YOUR INSTRUCTIONS —
I need the lines below from the one with "The width and height of the screenshot is (585, 255)." down to the one with "Click the sheet" reproduced exactly, both ends included, and nothing else.

- - - - - - -

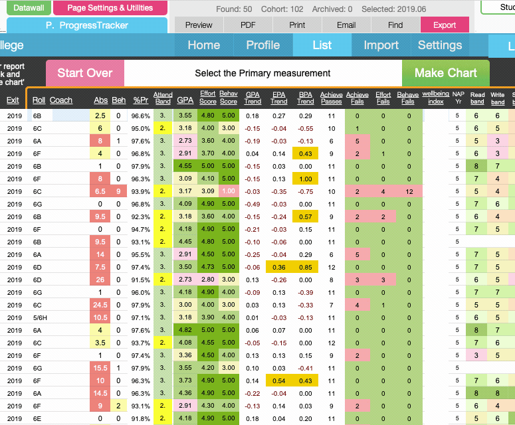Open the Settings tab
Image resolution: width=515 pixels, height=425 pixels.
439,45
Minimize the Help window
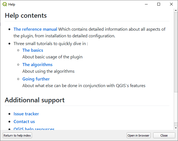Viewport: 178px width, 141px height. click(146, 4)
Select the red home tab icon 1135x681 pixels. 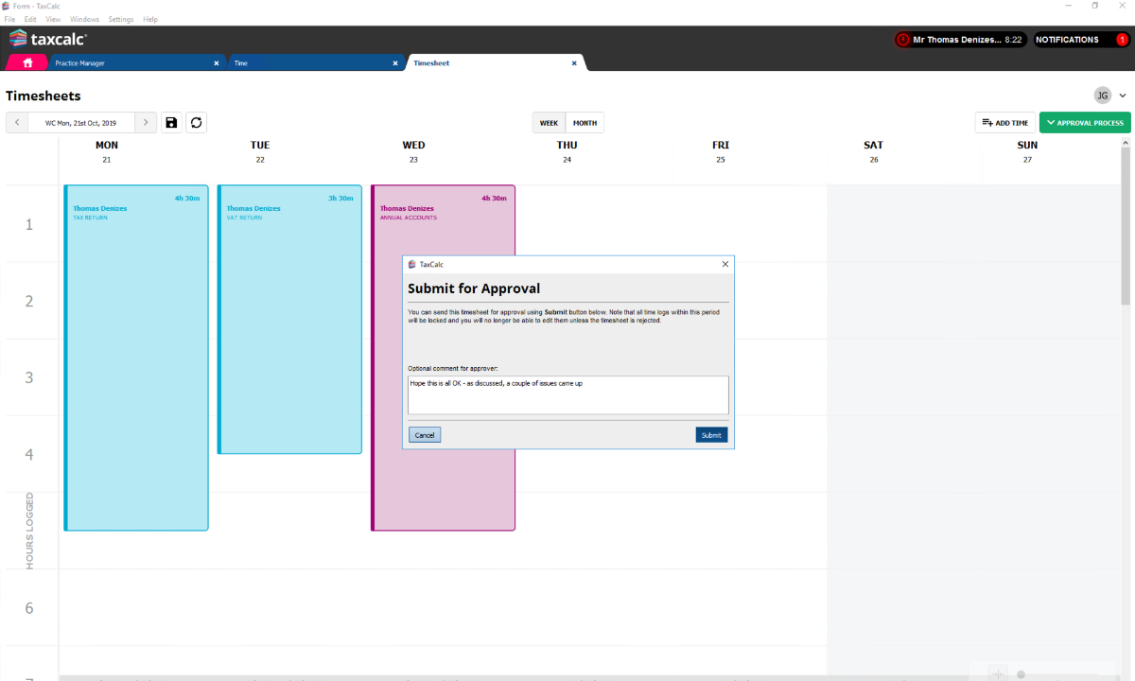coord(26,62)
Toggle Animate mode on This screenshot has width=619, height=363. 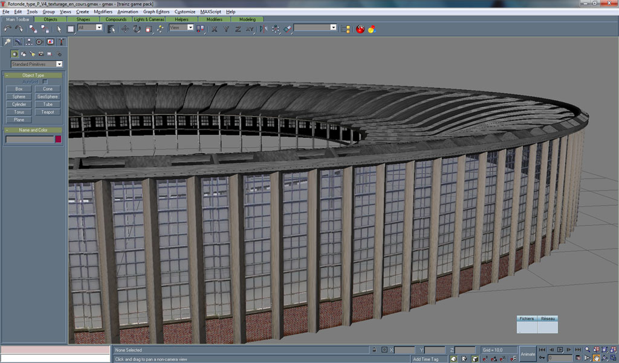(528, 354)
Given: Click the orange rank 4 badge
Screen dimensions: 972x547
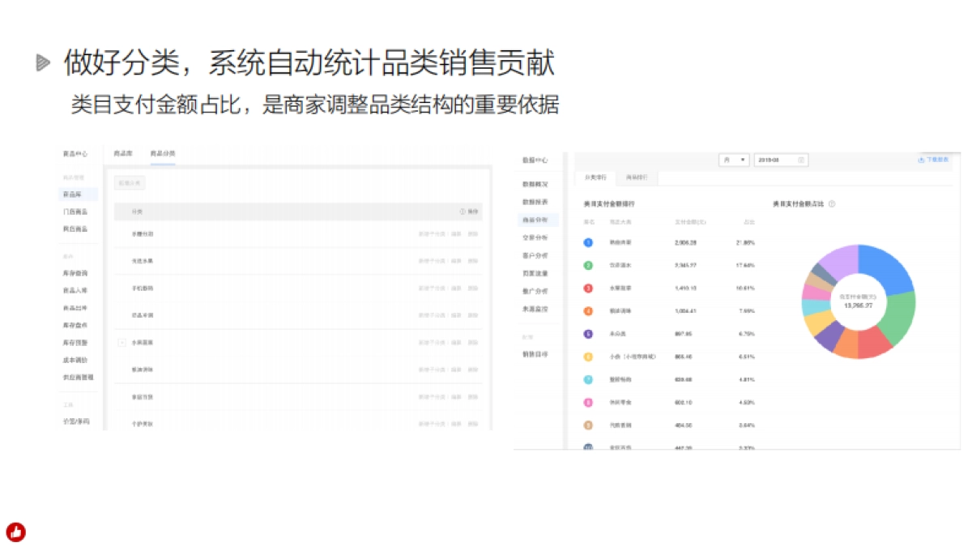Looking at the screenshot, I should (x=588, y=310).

- - - - - - -

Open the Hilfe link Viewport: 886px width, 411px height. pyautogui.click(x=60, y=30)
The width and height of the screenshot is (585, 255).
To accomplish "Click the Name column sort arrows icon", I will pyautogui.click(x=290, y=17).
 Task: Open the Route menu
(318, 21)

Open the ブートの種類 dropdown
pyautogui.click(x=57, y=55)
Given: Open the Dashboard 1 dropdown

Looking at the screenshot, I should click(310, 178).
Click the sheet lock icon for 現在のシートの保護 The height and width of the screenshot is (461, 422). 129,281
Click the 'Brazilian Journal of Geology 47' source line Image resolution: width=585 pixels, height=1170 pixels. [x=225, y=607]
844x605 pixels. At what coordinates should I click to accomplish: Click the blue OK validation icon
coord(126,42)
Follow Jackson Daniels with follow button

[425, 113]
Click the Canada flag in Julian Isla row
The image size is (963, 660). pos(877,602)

- - - - - - -

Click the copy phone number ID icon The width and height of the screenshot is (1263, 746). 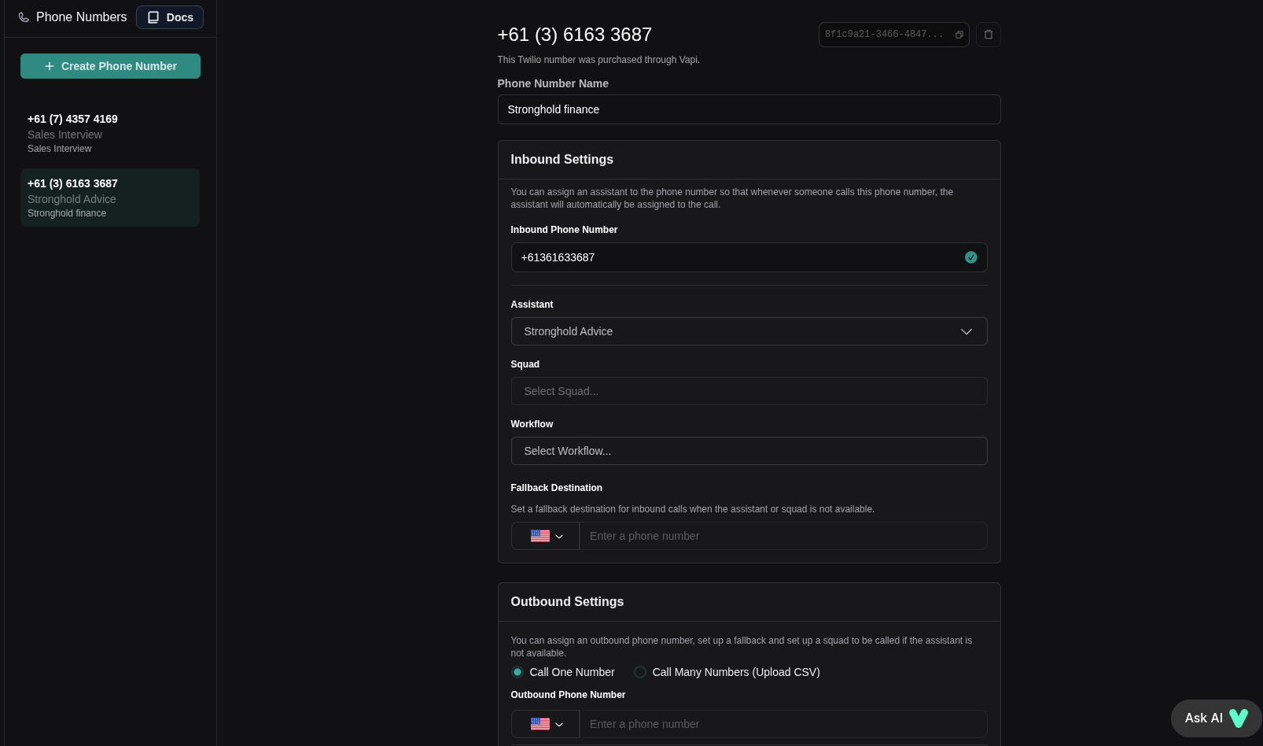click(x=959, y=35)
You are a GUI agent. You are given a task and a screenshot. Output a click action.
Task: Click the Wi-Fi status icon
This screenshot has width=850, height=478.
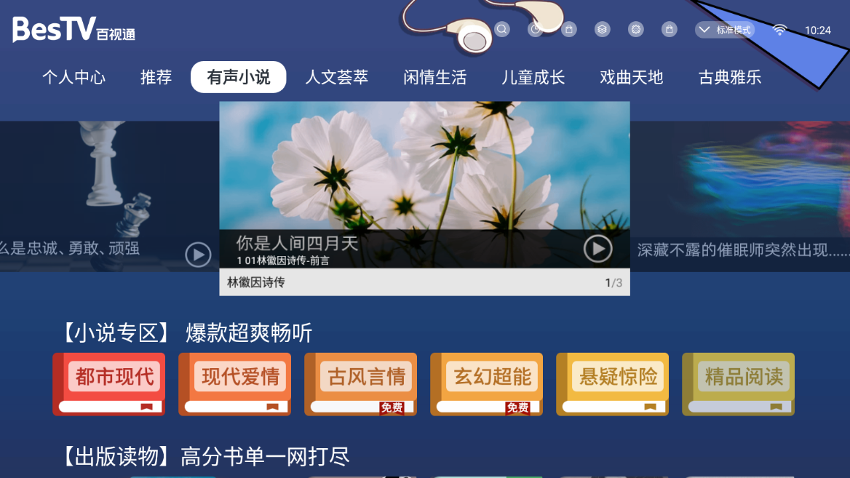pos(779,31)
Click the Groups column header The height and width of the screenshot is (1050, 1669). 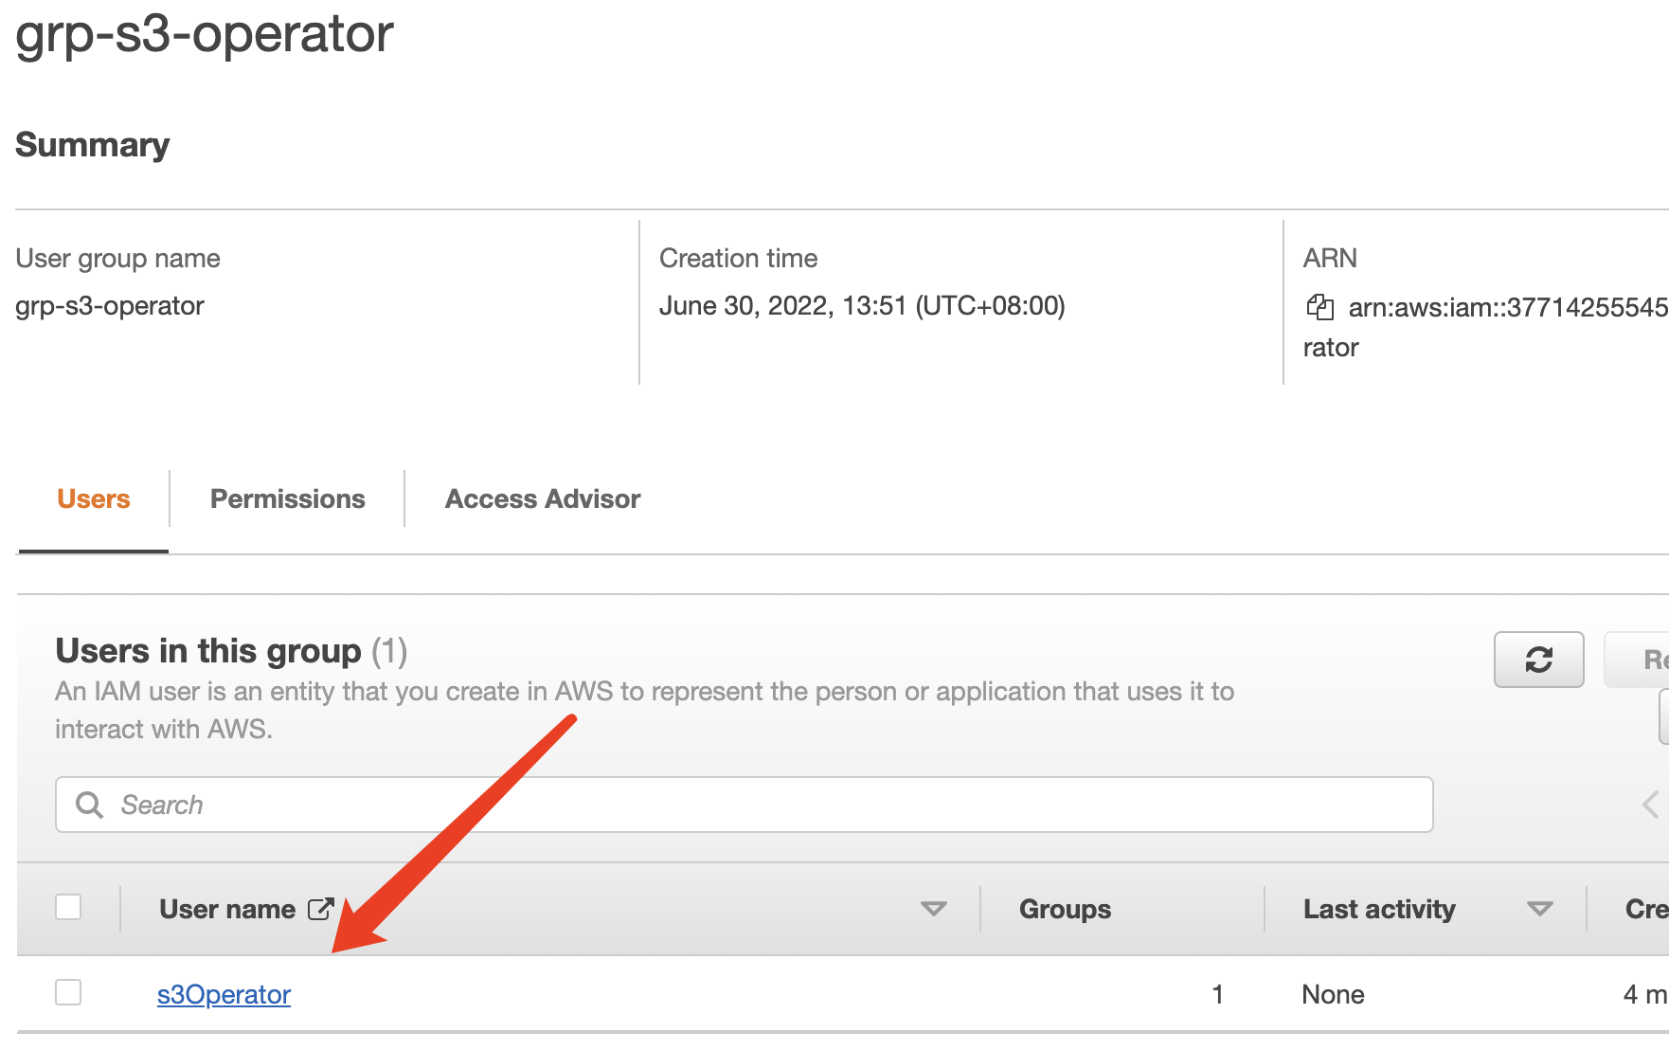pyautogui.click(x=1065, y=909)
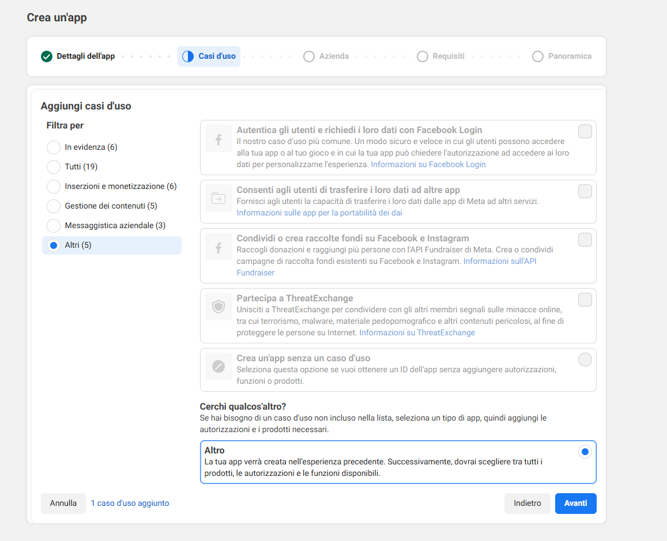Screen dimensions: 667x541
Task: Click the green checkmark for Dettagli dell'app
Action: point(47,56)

- - - - - - -

TASK RESPONSE —
The width and height of the screenshot is (585, 255).
To accomplish "Click the Name column sort arrows icon", I will pyautogui.click(x=290, y=17).
 Task: Open the Route menu
(318, 21)

Open the ブートの種類 dropdown
pyautogui.click(x=57, y=55)
Given: Open the Dashboard 1 dropdown

Looking at the screenshot, I should click(310, 178).
Click the sheet lock icon for 現在のシートの保護 The height and width of the screenshot is (461, 422). 129,281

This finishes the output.